Stored items:
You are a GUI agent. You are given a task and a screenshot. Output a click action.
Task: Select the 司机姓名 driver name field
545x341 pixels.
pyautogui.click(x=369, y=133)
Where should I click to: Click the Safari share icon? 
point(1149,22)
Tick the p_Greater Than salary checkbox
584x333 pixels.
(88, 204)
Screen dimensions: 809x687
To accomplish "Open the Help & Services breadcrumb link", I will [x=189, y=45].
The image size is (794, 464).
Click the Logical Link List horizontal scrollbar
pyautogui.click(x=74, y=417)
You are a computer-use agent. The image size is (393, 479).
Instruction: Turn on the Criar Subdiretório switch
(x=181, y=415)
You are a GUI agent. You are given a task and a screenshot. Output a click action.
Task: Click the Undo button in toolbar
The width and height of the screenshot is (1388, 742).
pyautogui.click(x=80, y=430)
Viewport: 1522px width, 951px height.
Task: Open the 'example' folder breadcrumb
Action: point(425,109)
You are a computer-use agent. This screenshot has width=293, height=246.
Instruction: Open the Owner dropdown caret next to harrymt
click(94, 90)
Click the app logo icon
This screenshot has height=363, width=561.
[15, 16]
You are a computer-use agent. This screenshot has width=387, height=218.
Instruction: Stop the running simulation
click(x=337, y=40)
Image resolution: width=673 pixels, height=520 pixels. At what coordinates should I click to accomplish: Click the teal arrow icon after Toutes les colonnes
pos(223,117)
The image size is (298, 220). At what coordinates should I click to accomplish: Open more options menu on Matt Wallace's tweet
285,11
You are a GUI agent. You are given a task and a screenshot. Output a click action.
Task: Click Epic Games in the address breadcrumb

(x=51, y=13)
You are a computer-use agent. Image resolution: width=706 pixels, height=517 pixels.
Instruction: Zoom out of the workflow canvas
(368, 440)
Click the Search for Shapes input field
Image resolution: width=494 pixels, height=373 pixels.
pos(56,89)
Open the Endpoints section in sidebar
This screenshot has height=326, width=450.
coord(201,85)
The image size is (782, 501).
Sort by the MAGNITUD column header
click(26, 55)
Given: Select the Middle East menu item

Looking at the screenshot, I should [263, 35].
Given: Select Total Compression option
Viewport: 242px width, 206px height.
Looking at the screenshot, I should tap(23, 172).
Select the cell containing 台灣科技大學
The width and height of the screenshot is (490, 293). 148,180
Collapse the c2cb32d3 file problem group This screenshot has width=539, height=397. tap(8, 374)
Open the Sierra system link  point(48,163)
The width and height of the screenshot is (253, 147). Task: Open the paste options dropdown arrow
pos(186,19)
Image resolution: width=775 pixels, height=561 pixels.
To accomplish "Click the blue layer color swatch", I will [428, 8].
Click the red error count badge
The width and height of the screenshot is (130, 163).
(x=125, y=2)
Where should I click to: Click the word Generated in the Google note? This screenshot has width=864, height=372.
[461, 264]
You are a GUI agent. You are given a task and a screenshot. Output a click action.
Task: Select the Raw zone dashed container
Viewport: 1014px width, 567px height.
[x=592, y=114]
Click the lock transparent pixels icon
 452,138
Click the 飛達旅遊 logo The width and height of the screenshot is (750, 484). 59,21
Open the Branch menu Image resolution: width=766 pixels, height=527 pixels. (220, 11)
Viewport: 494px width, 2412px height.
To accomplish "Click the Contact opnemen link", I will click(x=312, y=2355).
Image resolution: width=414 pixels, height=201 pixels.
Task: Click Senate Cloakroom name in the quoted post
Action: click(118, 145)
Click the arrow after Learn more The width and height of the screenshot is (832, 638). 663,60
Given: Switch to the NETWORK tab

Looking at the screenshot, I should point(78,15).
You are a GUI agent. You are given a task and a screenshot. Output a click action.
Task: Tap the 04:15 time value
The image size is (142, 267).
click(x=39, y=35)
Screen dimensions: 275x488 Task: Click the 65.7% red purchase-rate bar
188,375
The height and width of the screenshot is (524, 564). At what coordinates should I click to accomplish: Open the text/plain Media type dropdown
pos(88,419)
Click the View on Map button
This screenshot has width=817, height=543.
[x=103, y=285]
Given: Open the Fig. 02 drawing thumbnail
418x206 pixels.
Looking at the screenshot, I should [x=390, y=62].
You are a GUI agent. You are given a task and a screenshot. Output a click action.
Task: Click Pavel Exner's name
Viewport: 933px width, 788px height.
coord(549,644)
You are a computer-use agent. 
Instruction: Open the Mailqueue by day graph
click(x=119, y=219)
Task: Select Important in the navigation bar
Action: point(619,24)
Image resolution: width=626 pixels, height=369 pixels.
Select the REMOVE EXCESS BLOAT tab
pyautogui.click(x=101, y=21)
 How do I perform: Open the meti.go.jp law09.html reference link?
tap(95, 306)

EXERCISE INSTRUCTIONS: Give back all of the data above without any alteration.

TASK RESPONSE:
You are a GUI agent. You are given a task and a screenshot. Output a click action.
Task: Select the 司机姓名 driver name field
545x341 pixels.
pyautogui.click(x=369, y=133)
Where should I click to: Click the Safari share icon? 
point(1149,22)
Tick the p_Greater Than salary checkbox
584x333 pixels.
(88, 204)
Screen dimensions: 809x687
To accomplish "Open the Help & Services breadcrumb link", I will [x=189, y=45].
The image size is (794, 464).
Click the Logical Link List horizontal scrollbar
pyautogui.click(x=74, y=417)
You are a computer-use agent. The image size is (393, 479).
Instruction: Turn on the Criar Subdiretório switch
(x=181, y=415)
You are a GUI agent. You are given a task and a screenshot. Output a click action.
Task: Click the Undo button in toolbar
The width and height of the screenshot is (1388, 742).
pyautogui.click(x=80, y=430)
Viewport: 1522px width, 951px height.
Task: Open the 'example' folder breadcrumb
Action: point(425,109)
You are a computer-use agent. This screenshot has width=293, height=246.
Instruction: Open the Owner dropdown caret next to harrymt
click(94, 90)
Click the app logo icon
This screenshot has height=363, width=561.
[15, 16]
You are a computer-use agent. This screenshot has width=387, height=218.
Instruction: Stop the running simulation
click(x=337, y=40)
Image resolution: width=673 pixels, height=520 pixels. At what coordinates should I click to accomplish: Click the teal arrow icon after Toutes les colonnes
pos(223,117)
The image size is (298, 220). At what coordinates should I click to accomplish: Open more options menu on Matt Wallace's tweet
285,11
You are a GUI agent. You are given a task and a screenshot. Output a click action.
Task: Click Epic Games in the address breadcrumb

(x=51, y=13)
You are a computer-use agent. Image resolution: width=706 pixels, height=517 pixels.
Instruction: Zoom out of the workflow canvas
(368, 440)
Click the Search for Shapes input field
Image resolution: width=494 pixels, height=373 pixels.
pos(56,89)
Open the Endpoints section in sidebar
This screenshot has height=326, width=450.
coord(201,85)
The image size is (782, 501).
Sort by the MAGNITUD column header
click(26, 55)
Given: Select the Middle East menu item

Looking at the screenshot, I should [263, 35].
Given: Select Total Compression option
Viewport: 242px width, 206px height.
Looking at the screenshot, I should tap(23, 172).
Select the cell containing 台灣科技大學
The width and height of the screenshot is (490, 293). 148,180
Collapse the c2cb32d3 file problem group This screenshot has width=539, height=397. tap(8, 374)
Open the Sierra system link  point(48,163)
The width and height of the screenshot is (253, 147). Task: Open the paste options dropdown arrow
pos(186,19)
Image resolution: width=775 pixels, height=561 pixels.
To accomplish "Click the blue layer color swatch", I will [428, 8].
Click the red error count badge
The width and height of the screenshot is (130, 163).
(x=125, y=2)
Where should I click to: Click the word Generated in the Google note? This screenshot has width=864, height=372.
[461, 264]
You are a GUI agent. You are given a task and a screenshot. Output a click action.
Task: Select the Raw zone dashed container
Viewport: 1014px width, 567px height.
[x=592, y=114]
Click the lock transparent pixels icon
 452,138
Click the 飛達旅遊 logo The width and height of the screenshot is (750, 484). 59,21
Open the Branch menu Image resolution: width=766 pixels, height=527 pixels. (220, 11)
Viewport: 494px width, 2412px height.
To accomplish "Click the Contact opnemen link", I will click(x=312, y=2355).
Image resolution: width=414 pixels, height=201 pixels.
Task: Click Senate Cloakroom name in the quoted post
Action: click(118, 145)
Click the arrow after Learn more The width and height of the screenshot is (832, 638). 663,60
Given: Switch to the NETWORK tab

Looking at the screenshot, I should point(78,15).
You are a GUI agent. You are given a task and a screenshot. Output a click action.
Task: Tap the 04:15 time value
The image size is (142, 267).
click(x=39, y=35)
Screen dimensions: 275x488 Task: Click the 65.7% red purchase-rate bar
188,375
The height and width of the screenshot is (524, 564). At what coordinates should I click to accomplish: Open the text/plain Media type dropdown
pos(88,419)
Click the View on Map button
This screenshot has width=817, height=543.
[x=103, y=285]
Given: Open the Fig. 02 drawing thumbnail
418x206 pixels.
Looking at the screenshot, I should [x=390, y=62].
You are a GUI agent. You are given a task and a screenshot. Output a click action.
Task: Click Pavel Exner's name
Viewport: 933px width, 788px height.
coord(549,644)
You are a computer-use agent. 
Instruction: Open the Mailqueue by day graph
click(x=119, y=219)
Task: Select Important in the navigation bar
Action: point(619,24)
Image resolution: width=626 pixels, height=369 pixels.
Select the REMOVE EXCESS BLOAT tab
pyautogui.click(x=101, y=21)
 How do I perform: Open the meti.go.jp law09.html reference link?
tap(95, 306)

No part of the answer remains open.